Directions for this task: Set down every entry word for word. Omit the pictures.

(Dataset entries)
↓↓↓
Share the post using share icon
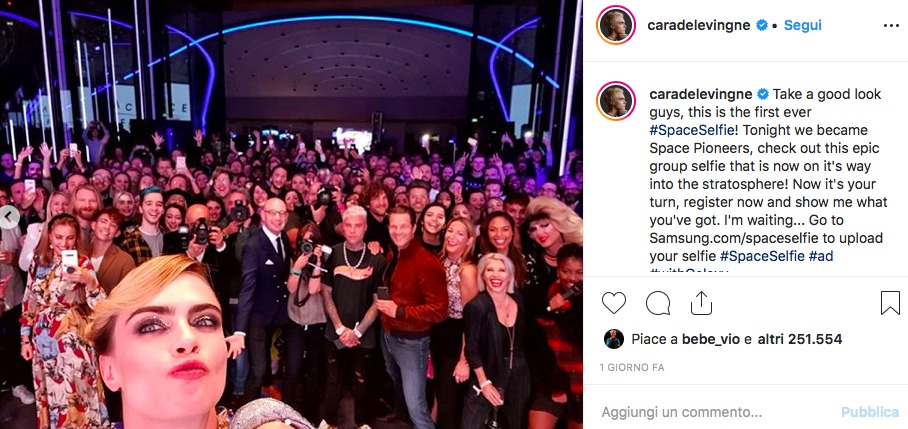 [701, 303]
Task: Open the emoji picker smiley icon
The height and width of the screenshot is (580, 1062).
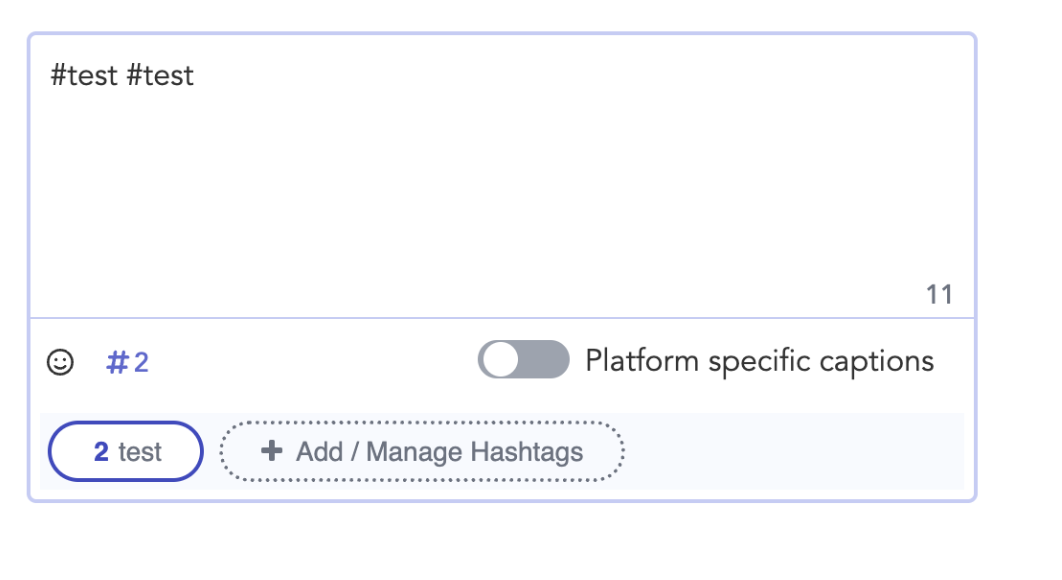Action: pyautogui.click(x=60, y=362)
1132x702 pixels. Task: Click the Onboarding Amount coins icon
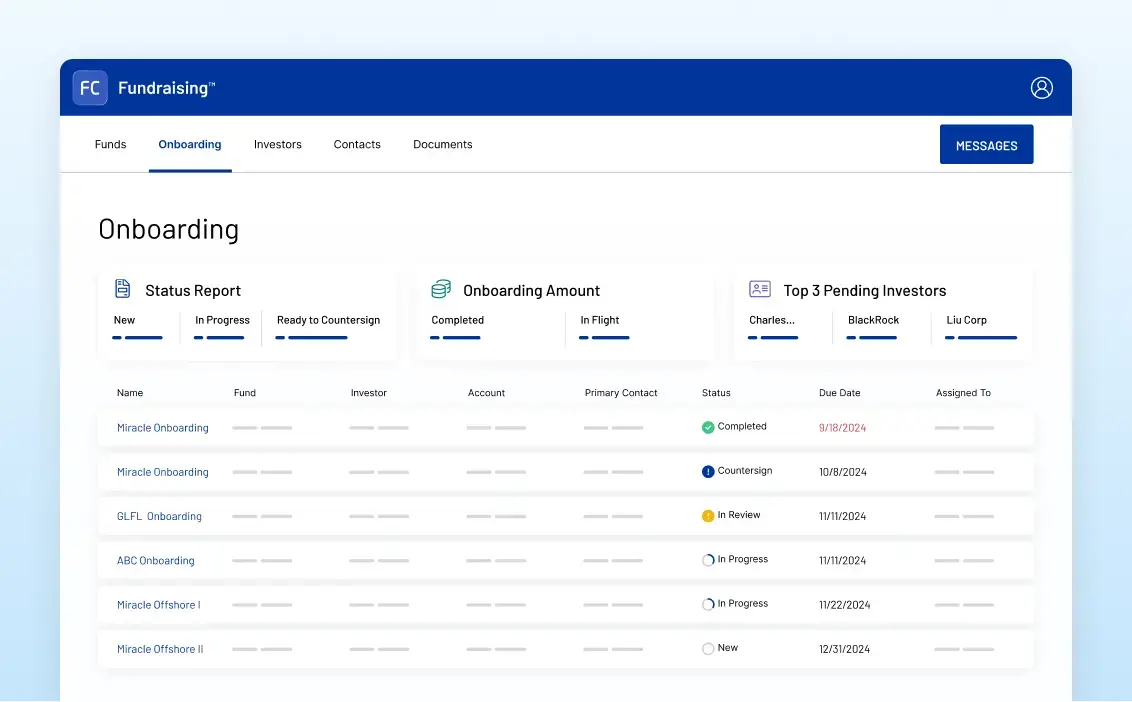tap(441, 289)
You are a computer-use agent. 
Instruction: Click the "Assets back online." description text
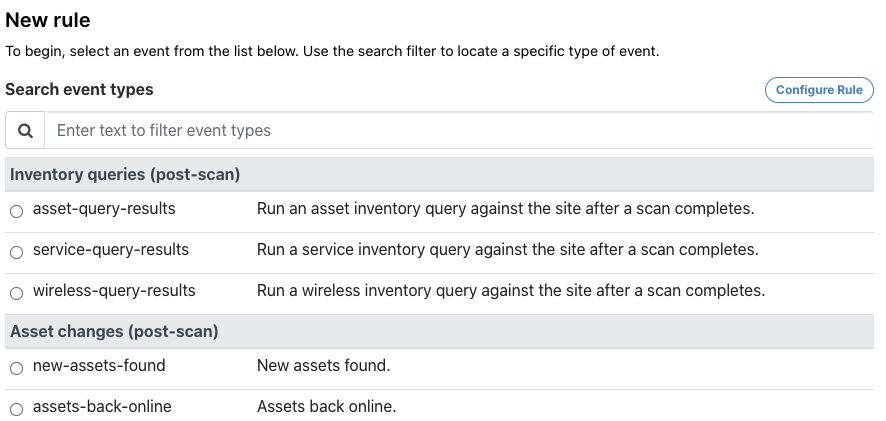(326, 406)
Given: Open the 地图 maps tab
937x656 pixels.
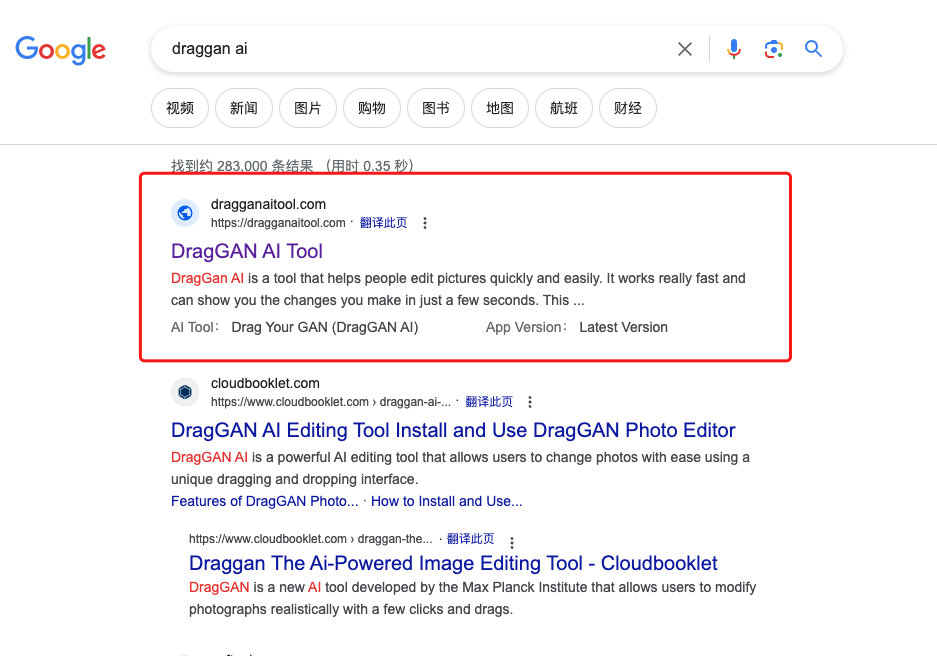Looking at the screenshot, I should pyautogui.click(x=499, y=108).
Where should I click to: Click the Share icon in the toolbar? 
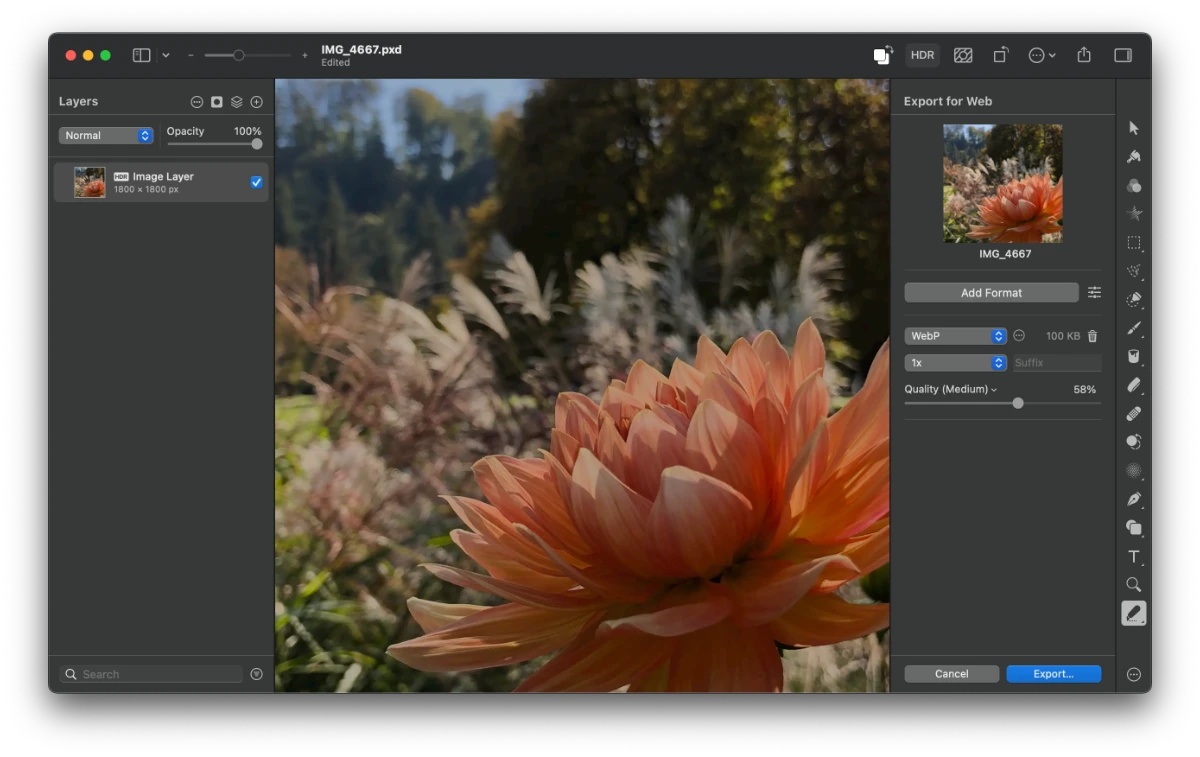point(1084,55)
↑↑↑
Worked solution:
Share the post using share icon
 [701, 303]
Task: Open the emoji picker smiley icon
The height and width of the screenshot is (580, 1062).
Action: pyautogui.click(x=60, y=362)
1132x702 pixels. Task: Click the Onboarding Amount coins icon
tap(441, 289)
You are a computer-use agent. 
Instruction: Click the "Assets back online." description text
(326, 406)
Given: Open the 地图 maps tab
937x656 pixels.
Looking at the screenshot, I should pyautogui.click(x=499, y=108).
Where should I click to: Click the Share icon in the toolbar? 
point(1084,55)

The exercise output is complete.